[John Ward, Preacher by Margaret Deland]@TWC D-Link bookJohn Ward, Preacher CHAPTER I 3/14
The tall iron gates had not been closed for years, and, rusting on their hinges, had pressed back against the inner wall, and were almost hidden by the tangle of vines, that were woven in and out of the bars, and waved about in the sunshine from their tops. The square garden which the wall inclosed was full of cool, green darkness; the trees were the growth of three generations, and the syringas and lilacs were so thick and close they had scarcely light enough for blossoming.
The box borders, which edged the straight prim walks, had grown, in spite of clippings, to be almost hedges, so that the paths between them were damp, and the black, hard earth had a film of moss over it.
Old-fashioned flowers grew just where their ancestors had stood fifty years before.

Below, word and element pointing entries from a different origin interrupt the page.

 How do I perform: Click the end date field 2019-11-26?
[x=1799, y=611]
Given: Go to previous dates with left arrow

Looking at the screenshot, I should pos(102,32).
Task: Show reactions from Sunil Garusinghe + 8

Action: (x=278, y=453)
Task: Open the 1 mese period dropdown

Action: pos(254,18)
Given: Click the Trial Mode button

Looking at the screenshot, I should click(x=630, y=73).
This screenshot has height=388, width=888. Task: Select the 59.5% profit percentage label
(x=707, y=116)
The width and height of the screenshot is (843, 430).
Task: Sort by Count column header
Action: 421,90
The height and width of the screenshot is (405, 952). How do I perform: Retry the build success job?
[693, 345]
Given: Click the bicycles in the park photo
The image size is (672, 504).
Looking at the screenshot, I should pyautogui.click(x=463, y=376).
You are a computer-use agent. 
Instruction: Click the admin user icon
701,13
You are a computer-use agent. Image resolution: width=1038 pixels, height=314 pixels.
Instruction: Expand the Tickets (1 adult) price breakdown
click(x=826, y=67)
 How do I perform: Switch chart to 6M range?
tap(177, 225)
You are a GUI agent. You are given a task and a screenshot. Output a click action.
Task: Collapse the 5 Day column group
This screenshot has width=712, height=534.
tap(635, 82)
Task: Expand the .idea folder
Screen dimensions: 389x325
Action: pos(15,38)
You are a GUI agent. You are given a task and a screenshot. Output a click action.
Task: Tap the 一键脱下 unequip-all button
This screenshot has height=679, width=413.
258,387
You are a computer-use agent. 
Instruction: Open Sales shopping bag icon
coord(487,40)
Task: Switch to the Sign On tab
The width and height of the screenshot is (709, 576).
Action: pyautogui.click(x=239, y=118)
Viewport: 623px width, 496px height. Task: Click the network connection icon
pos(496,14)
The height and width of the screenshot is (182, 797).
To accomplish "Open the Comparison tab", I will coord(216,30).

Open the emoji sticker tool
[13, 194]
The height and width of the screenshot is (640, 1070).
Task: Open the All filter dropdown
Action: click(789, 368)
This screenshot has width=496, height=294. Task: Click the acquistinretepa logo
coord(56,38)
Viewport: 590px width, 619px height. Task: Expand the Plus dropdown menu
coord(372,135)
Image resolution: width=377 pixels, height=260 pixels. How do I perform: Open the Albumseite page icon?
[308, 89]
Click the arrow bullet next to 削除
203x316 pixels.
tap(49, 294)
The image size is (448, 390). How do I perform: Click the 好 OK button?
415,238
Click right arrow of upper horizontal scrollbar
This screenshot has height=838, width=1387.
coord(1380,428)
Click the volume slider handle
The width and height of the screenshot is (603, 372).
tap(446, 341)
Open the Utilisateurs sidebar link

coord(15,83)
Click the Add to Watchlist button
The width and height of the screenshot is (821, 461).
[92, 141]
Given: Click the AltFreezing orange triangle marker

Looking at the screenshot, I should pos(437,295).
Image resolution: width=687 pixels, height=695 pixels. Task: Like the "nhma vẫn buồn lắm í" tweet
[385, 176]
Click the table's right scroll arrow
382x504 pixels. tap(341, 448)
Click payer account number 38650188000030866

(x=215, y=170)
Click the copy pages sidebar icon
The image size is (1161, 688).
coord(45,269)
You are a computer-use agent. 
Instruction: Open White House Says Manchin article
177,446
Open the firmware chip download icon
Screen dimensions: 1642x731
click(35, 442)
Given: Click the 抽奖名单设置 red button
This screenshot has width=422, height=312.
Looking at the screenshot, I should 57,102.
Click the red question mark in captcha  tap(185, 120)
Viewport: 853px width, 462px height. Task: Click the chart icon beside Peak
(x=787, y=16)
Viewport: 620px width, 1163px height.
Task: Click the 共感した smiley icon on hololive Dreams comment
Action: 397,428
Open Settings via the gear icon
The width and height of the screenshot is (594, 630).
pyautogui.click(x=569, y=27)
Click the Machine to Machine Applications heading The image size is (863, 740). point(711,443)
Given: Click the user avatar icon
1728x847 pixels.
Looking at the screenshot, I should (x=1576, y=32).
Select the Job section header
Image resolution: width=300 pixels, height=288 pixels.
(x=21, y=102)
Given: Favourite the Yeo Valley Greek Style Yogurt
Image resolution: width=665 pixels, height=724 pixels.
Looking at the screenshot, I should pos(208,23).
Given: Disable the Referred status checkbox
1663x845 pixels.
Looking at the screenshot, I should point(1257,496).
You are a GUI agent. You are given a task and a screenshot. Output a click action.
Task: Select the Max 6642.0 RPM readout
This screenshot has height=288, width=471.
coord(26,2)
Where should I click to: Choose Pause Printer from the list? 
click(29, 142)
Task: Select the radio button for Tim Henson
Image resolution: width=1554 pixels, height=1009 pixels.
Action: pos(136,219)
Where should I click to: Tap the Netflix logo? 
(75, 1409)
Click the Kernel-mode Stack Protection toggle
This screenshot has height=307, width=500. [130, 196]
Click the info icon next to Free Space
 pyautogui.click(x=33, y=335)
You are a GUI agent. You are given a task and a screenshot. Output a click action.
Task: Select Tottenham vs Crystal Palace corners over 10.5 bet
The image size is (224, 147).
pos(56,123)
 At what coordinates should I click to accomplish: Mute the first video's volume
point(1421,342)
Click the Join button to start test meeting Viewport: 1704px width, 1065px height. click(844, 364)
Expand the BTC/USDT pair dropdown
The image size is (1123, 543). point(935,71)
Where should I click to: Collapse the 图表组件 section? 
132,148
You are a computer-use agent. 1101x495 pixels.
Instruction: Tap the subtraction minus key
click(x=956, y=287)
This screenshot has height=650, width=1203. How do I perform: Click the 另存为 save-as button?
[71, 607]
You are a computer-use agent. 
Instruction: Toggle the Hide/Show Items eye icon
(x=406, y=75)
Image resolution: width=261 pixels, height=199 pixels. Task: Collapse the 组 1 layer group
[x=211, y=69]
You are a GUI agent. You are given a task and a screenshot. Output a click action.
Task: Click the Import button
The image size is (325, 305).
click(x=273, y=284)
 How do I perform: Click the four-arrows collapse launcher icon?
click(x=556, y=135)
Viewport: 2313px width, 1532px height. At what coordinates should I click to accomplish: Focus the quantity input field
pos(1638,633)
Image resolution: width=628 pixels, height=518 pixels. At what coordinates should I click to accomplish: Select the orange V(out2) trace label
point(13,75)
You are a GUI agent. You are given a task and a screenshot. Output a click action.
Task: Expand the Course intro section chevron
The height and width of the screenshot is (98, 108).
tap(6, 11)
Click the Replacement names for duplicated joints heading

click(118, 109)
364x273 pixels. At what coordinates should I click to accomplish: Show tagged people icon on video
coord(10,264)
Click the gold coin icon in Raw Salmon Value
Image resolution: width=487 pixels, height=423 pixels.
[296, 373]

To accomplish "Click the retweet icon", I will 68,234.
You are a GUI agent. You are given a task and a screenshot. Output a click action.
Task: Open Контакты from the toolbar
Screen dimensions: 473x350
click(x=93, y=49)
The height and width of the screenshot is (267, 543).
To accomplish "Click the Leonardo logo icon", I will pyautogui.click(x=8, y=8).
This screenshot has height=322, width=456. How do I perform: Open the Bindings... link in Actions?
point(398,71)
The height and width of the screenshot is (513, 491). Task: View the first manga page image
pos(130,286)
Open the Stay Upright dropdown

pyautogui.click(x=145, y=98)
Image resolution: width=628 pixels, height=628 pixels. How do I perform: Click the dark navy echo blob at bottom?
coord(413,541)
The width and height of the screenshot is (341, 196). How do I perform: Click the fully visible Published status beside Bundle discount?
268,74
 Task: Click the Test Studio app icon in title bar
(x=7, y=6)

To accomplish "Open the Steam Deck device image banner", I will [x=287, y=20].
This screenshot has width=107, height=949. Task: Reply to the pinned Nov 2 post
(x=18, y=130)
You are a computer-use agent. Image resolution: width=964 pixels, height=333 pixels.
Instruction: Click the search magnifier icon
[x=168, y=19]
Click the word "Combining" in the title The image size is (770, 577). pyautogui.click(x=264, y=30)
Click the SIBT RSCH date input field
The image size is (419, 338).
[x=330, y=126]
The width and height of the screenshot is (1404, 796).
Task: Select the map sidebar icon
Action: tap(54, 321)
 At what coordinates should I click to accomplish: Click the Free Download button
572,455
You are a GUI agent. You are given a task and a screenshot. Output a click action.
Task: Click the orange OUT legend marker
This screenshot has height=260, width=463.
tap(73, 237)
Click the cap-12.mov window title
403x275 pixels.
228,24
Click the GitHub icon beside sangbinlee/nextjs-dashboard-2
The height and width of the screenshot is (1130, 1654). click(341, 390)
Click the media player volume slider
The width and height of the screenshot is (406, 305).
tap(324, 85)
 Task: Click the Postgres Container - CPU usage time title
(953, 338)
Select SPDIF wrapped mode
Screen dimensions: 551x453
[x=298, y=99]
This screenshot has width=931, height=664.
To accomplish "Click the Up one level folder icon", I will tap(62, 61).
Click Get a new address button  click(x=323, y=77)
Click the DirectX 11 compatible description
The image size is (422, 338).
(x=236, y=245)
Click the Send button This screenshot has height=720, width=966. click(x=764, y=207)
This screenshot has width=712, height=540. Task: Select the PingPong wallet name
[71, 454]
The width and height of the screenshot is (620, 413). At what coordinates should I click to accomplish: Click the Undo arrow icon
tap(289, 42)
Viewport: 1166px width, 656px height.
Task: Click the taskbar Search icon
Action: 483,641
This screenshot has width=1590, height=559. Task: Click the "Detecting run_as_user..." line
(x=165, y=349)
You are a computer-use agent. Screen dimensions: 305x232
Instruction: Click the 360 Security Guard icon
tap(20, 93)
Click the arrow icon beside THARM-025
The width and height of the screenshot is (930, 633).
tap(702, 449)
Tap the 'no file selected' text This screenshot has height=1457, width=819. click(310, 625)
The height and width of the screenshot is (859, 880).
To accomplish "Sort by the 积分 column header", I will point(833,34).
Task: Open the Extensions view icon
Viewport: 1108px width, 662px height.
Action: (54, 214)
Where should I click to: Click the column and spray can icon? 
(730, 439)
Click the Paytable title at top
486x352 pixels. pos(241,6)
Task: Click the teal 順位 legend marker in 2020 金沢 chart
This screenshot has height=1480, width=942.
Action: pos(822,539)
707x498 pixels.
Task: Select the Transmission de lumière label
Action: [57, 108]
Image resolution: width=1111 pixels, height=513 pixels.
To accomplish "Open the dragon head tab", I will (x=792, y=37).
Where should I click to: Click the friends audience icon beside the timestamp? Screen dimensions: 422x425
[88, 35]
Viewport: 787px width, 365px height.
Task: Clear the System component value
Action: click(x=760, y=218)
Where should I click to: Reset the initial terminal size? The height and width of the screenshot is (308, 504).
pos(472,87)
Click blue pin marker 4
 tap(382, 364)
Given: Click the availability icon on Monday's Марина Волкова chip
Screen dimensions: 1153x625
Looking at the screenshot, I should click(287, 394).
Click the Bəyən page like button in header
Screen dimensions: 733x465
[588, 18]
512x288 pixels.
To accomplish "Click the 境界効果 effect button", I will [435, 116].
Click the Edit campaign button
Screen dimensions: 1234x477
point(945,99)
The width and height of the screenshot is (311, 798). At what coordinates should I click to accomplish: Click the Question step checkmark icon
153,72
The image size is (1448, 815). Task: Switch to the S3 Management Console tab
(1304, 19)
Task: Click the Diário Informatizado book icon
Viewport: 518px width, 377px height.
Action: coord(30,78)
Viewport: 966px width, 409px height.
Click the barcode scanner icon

"I could find the bed of white violets with my eyes shut," said Miss Ruth Woodhouse; and she knew how far the lilies of the valley spread each spring, and how much it would be necessary to clip, every other year, the big arbor vitae, so that the sunshine might fall upon her bunch of sweet-williams. Miss Ruth was always very generous with her flowers, but now that there was to be a wedding at the rectory she meant to strip the garden of every blossom she could find, and her nephew was to take them to the church the first thing in the morning. Gifford Woodhouse had lately returned from Europe, and his three years' travel had not prepared his aunts to treat him as anything but the boy he seemed to them when he left the law school.
They still "sent dear Giff" here, or "brought him" there, and arranged his plans for him, in entire unconsciousness that he might have a will of his own.